Michelin star Italian

Clare Goff visits a city in Italy that’s proving sustainability and regeneration can go hand in hand

Despite its location in the foothills of the Alps, the Italian city of Trento is famed more for the quality of life of its residents than as a destination for tourists.

It was ranked number one city to live in Italy’s ‘qualita della vita’ survey in 2007, and its high levels of enterprise, job opportunities and educational, sporting and cultural assets ensure its inhabitants enjoy one of the best standards of life in the country.

But in common with many cities, much of Trento’s industrial heritage has been forced to dismantle in the last 30 years.

The closure of a Michelin factory situated in an 11ha site on the banks of the river Adige left a glaring hole in the city’s landscape.

The site was eventually purchased by Iniziative Urbane and, in 2000, it and the municipality of Trento ran a competition for architects to pitch ideas for the site’s redevelopment. The winner was Renzo Piano, a fellow Italian most famed for his collaboration with Richard Rogers on the design of the Pompidou Centre in Paris.

Ten years on, building work is in progress on the Trento site, known as Le Albere. Now the biggest regeneration project in the region, it marries high-tech sustainable solutions with the city’s rich heritage.

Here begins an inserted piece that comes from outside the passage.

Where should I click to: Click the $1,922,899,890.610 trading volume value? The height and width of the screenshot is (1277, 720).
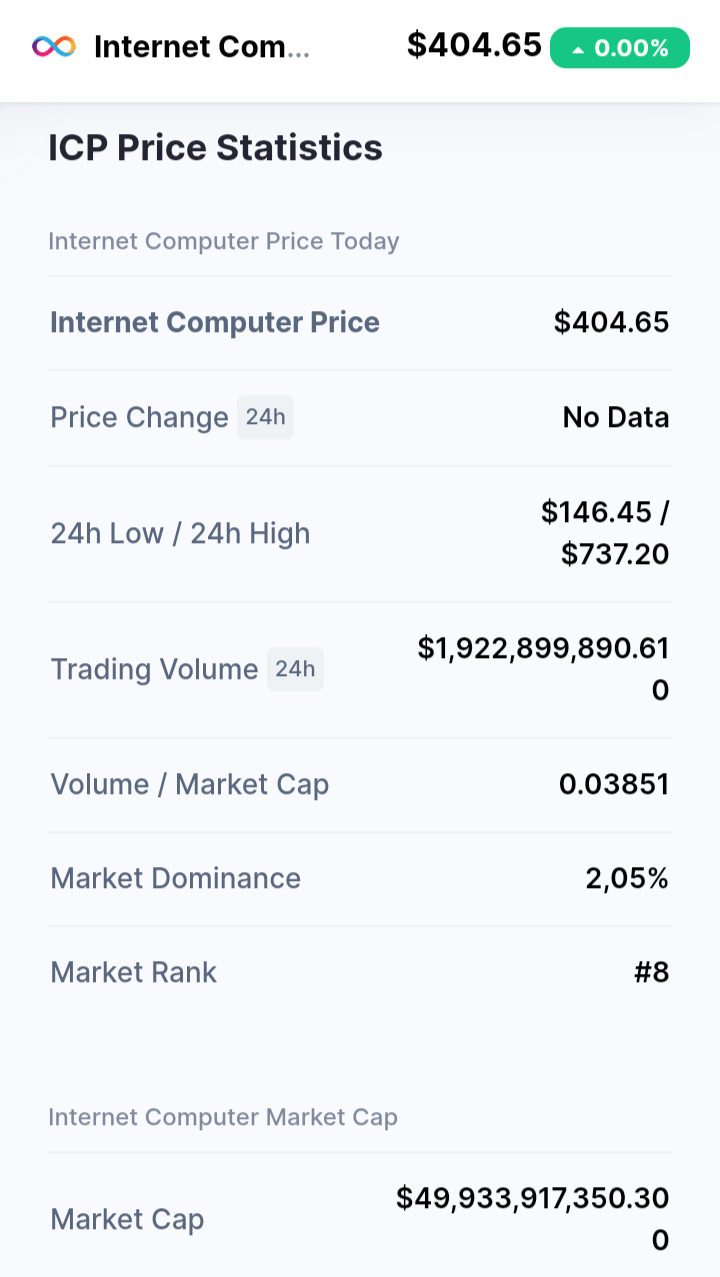[544, 669]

The naming of the project is significant. Le Albere are the cypress trees which lined the way to the Albere Palace, a 16th century castle that neighbours the ex-Michelin site and is now a thriving arts and cultural centre.

While Mr Piano’s strikingly modern design will not fail to stand out in a city which still has an original Roman road running through it, his key theme throughout the project is ensuring its continuum with its surroundings, both natural and man-made.

Thus the centrepiece of the new site – the Muse science museum – aims to become a cultural hub similar to that of the project’s namesake and neighbour, the Albere Palace.

Trento is famed for its educational credentials and the new museum will continue this tradition, with the Muse becoming a research centre for the study of the environment and biodiversity. Researchers from around the world will be based at the site and will bring their studies to life throughout the museum, ensuring local schools, tourists and the general public increase their understanding and awareness of environmental issues.

The design of the museum itself mimics the natural landscapes that surround it. Situated on water, the Muse appears to be floating. Its jagged skyline mirrors the mountains that overshadow it and the use of natural materials in the entrance hall and throughout the rest of the building blur the boundaries between the natural and the man-made, with its focal point a huge tropical greenhouse.

In designing the residential area of the site, Mr Piano was also keen to ensure continuity between the historic centre of Trento and his new development.

The area – previously cut off from the city centre by a railway line – will be linked to the city through underground cycle and walking pathways, canals and squares. The layout of the residential area of the site mimics the centre of the old Italian town, with narrow streets and lots of small squares.

‘It’s not merely a new neighbourhood but an extension of the old town revisited in a modern way,’ says Giampiero Schiavo, chief executive of Castello SGR, the real estate company managing Le Albere.

But while the project aims to blend in with its historical surroundings, its design and credentials are far from old-fashioned. Each of the 300 new flats will have solar panels and a central energy system located next to the site will ensure buildings are heated and cooled in the most efficient way possible.

The flats will make use of wood and other natural materials and, with just a single road around the site, most areas will be car-free, with vehicles hidden away in an underground car park. All flats will have a view of green space and, of its 11ha, almost half the site will be turned into a public park which slopes down onto the banks of the river.

While some in local government have been critical of the level of development on the site, Renzo Piano is aiming to show that heritage and new development are far from incompatible. And by embedding sustainable education into the design via the Muse science museum, he is investing in generations to come.